North Carolina Court of Appeals
Jun 1, 2011
713 S.E.2d 793 (N.C. Ct. App. 2011)

Opinion

No. COA10-1439

Filed 7 June 2011 This case not for publication

Appeal by plaintiff from order entered 12 August 2010 by Judge Abraham Penn Jones in Orange County Superior Court. Heard in the Court of Appeals 12 May 2011.

Kilpatrick Townsend Stockton LLP, by Alan D. McInnes, Emily A. Moseley, and Todd S. Roessler, for plaintiff-appellant. Cranfill Sumner Hartzog LLP, by H. Lee Evans, Jr., and Jaye E. Bingham, for defendant-appellees.


Orange County No. 09 CVS 1720.


Jennifer Rioux ("plaintiff") appeals the trial court's order granting Accurate Home Inspection, Inc.'s ("AHI") and Bruce C. Raymond's ("Raymond") (collectively, "defendants") motion for partial judgment on the pleadings.

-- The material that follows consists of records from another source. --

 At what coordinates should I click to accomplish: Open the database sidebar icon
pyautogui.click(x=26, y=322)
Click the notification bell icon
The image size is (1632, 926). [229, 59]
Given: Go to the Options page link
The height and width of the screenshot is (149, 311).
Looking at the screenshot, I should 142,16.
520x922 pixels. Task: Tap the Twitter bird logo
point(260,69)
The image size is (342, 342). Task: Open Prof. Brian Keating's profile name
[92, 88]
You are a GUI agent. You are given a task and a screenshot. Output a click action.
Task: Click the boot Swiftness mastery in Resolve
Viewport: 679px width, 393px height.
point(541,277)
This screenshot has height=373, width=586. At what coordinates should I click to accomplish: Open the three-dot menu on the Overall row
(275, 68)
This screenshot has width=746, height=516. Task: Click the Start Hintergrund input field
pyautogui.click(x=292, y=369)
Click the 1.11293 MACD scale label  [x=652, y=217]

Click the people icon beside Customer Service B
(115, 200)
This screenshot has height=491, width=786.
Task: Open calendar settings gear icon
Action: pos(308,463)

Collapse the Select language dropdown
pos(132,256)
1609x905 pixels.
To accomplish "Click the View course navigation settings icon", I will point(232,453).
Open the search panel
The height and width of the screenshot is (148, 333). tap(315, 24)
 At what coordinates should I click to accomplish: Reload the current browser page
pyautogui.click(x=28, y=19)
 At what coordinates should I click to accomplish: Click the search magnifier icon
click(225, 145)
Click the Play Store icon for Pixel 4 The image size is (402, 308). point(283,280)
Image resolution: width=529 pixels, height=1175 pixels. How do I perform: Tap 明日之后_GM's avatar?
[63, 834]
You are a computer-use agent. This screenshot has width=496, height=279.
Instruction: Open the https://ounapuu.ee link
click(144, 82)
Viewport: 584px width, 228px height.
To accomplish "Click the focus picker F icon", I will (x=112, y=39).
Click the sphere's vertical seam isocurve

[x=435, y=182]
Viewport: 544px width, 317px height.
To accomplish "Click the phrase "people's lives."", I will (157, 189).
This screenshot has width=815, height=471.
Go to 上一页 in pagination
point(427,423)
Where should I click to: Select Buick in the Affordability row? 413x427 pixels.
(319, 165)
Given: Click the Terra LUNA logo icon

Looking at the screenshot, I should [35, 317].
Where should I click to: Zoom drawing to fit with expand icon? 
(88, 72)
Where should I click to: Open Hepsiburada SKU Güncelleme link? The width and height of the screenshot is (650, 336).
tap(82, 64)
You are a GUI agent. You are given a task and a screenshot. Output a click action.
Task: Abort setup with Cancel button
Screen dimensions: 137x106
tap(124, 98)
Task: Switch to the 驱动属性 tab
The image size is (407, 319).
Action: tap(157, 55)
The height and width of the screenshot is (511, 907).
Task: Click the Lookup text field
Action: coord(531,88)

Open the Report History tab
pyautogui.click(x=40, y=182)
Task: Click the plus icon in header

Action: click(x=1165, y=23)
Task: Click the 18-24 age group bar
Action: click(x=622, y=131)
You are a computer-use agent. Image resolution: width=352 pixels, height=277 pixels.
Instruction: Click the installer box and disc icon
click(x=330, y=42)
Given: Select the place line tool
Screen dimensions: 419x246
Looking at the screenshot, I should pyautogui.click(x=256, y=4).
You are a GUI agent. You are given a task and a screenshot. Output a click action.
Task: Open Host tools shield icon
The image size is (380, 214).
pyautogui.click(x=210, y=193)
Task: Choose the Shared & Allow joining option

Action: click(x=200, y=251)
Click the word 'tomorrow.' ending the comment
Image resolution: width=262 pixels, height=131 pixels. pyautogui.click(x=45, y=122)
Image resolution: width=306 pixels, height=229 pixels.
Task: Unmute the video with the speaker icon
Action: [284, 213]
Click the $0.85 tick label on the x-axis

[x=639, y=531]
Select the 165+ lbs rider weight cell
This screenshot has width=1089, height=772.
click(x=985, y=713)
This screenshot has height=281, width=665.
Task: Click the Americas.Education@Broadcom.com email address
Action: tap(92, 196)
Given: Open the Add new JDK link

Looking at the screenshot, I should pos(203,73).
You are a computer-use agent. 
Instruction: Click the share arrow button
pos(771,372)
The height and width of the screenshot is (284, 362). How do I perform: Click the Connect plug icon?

We dismiss plaintiff's appeal as interlocutory.

I. BACKGROUND

On 12 August 2007, plaintiff entered into a contract to purchase a parcel of real property located at 207 Oleander Drive in Carrboro, North Carolina ("the property"). On 21 August 2007, plaintiff entered into a contract with AHI under which AHI agreed to perform a home inspection and prepare a report for the property in accordance with the Standards and Practice of the North Carolina Home Inspection Licensure Board ("the contract"). The contract, which included only eight paragraphs and was only two pages in length, stated in bold, capital letters at the beginning of the document, " PLEASE READ THIS AGREEMENT CAREFULLY." The contract included the following clause:

7. It is understood that should the Company be found to be liable for any losses or damages resulting from failure to perform any of its obligations, including but not limited to negligence, breach of this agreement or otherwise, the liability of the Company shall be limited to a sum equal to the amount of the fee paid by the client for this inspection and report.

The contract also stated, "Payment in the amount of $330 has been received on 08/21/2007." Furthermore, the contract stated, "The undersigned [has] read, understood and accepted the terms and conditions of this agreement. . . ." Plaintiff signed the contract and placed her initials in two different locations on the contract.

Also on 21 August 2007, Donald Roush ("Roush"), on behalf of AHI, inspected the property and prepared an inspection report ("the inspection report") which was approved by Raymond, a licensed home inspector and engineer, and the sole shareholder of AHI. The inspection report mentioned, inter alia, "hair line cracks" in exterior walls due to "normal settling," and stated that the gutters required cleaning, an electrical outlet in the kitchen required re-wiring, and "there was rot in the exterior closet roof sheathing." Later in August 2007, pursuant to an oral agreement between plaintiff and AHI, AHI reinspected the property to determine if the seller adequately addressed the items needing repair or maintenance that were listed in the inspection report. Plaintiff paid AHI a sum of $150.00 for the reinspection. During the reinspection, plaintiff notified Roush that a portion of the roof was not repaired. Roush replied that it was "not a big deal" and told plaintiff to "forget about it."

During February 2008, plaintiff noted numerous cracks in the interior walls. On 23 April 2008, she hired Triangle Waterproofing and Drainage Co. ("Triangle") to inspect the property. In a letter dated 2 May 2008, Triangle found that water had entered the footings of the property, the downspouts and French drains were not exited properly, and the access door to the crawlspace was decayed and did not close properly.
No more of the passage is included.